/NLP_Course_Spam_Filtering

develop an efficient system to automatically identify and classify spam messages

Primary LanguageJupyter Notebook

Spam Filtering NLP Project

Project Overview:

The goal of this project is to develop a robust spam filtering system using Natural Language Processing techniques. Spam filtering is a critical application in various domains, including email systems and messaging platforms. The project will focus on building a machine learning model capable of distinguishing between spam and non-spam messages by analyzing the text content.

Libraries Used

This project utilizes the following Python libraries:

  • NLTK (Natural Language Toolkit): A powerful library for working with human language data.
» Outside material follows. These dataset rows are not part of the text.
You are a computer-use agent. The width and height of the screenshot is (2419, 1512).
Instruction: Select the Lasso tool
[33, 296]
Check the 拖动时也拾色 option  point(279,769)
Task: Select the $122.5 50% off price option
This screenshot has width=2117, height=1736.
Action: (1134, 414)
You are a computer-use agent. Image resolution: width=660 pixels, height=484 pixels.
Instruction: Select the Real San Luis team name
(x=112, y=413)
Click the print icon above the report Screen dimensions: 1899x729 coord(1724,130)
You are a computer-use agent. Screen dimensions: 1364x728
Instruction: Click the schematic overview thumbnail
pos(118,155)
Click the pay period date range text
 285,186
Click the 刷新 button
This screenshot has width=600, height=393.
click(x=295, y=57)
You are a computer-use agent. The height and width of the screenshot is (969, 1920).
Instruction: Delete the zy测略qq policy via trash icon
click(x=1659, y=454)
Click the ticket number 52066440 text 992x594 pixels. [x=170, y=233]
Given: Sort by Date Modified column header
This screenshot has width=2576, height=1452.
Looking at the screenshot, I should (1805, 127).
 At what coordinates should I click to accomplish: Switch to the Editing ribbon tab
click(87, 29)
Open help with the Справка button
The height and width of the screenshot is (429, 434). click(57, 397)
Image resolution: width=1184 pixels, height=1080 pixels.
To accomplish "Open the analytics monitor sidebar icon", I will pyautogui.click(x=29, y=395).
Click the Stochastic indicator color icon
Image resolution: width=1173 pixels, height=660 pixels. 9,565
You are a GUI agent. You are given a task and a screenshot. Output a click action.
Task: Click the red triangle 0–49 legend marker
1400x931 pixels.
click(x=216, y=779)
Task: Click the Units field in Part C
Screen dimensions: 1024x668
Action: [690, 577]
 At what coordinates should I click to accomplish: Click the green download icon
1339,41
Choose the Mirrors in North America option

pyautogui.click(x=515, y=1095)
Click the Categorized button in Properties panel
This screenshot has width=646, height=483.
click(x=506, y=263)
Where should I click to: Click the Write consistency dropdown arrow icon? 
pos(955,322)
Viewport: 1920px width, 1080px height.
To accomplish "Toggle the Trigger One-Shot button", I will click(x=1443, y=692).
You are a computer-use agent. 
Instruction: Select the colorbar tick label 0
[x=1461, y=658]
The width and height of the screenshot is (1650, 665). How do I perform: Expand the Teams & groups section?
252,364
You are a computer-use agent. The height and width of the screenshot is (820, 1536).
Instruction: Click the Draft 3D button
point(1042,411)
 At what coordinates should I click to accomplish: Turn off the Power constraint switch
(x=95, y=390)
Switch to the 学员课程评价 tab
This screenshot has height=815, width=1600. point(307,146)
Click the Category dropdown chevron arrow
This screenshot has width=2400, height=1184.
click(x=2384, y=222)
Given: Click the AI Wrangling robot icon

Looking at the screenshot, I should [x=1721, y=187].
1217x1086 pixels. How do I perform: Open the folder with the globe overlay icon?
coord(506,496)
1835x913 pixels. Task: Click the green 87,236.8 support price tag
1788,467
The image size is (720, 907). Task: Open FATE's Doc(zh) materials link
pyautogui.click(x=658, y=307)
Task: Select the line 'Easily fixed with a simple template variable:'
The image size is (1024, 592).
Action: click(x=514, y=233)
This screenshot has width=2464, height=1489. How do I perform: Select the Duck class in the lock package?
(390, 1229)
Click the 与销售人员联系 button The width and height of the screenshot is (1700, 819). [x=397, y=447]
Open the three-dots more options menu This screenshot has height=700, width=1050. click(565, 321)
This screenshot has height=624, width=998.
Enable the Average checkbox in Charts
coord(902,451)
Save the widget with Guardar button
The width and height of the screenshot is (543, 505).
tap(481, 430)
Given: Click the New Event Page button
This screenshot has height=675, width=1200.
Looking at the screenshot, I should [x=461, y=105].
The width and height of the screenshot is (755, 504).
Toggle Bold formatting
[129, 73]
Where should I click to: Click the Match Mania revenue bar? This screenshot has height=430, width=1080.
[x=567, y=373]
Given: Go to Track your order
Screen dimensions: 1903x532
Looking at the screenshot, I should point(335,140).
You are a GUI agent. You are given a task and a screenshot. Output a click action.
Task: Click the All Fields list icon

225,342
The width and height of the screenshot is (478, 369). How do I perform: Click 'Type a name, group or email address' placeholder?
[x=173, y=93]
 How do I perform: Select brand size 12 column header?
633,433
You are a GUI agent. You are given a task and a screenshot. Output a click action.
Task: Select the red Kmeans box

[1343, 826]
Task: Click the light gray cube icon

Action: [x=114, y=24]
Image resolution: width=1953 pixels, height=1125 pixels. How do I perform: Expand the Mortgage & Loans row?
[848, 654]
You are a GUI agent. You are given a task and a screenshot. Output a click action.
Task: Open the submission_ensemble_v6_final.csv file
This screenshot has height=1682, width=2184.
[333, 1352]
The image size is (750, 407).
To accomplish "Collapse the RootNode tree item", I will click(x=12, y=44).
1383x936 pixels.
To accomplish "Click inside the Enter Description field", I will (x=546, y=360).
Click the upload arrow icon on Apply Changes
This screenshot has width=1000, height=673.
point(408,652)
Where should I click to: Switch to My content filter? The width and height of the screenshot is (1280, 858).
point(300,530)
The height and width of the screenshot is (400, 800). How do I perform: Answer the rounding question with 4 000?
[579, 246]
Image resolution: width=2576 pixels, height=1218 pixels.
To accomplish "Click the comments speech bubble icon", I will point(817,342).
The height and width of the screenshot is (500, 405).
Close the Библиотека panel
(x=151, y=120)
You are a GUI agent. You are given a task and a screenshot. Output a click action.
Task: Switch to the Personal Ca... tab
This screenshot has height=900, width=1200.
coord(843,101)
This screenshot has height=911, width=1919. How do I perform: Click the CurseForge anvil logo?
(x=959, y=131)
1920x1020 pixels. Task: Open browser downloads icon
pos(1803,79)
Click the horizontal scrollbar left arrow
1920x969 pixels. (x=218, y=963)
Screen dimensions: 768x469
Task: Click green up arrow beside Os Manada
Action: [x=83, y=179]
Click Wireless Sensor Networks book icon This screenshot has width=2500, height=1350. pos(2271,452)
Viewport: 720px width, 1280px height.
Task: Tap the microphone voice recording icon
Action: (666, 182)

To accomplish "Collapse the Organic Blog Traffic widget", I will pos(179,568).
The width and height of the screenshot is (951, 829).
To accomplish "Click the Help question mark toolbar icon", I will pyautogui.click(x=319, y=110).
    Make sure to download the necessary NLTK resources using the following commands:

    nltk.download('punkt')
    nltk.download('stopwords')
    nltk.download('wordnet')
    nltk.download('averaged_perceptron_tagger')
    nltk.download('tagsets')
    

Key Components:

Data Collection:

  • Gather a dataset containing labeled examples of spam and non-spam messages. Common sources include spam email datasets or SMS spam datasets.

Data Preprocessing:

  • Clean and preprocess the text data. This may involve tasks such as removing punctuation, converting text to lowercase, handling stopwords, and tokenization.

Feature Extraction:

  • Utilize vectorization techniques (e.g., CountVectorizer, TF-IDF) to convert text data into a numerical format suitable for machine learning models.

Model Selection:

  • Choose and implement a suitable machine learning algorithm for classification. Common choices include Naive Bayes, Support Vector Machines (SVM), or more advanced models like ensemble methods or neural networks.

Model Training:

  • Split the dataset into training and testing sets. Train the chosen model on the training set and evaluate its performance on the testing set.

Evaluation Metrics:

  • Assess the model's performance using metrics such as accuracy, precision, recall, and F1 score. Evaluate its ability to correctly classify spam and non-spam messages.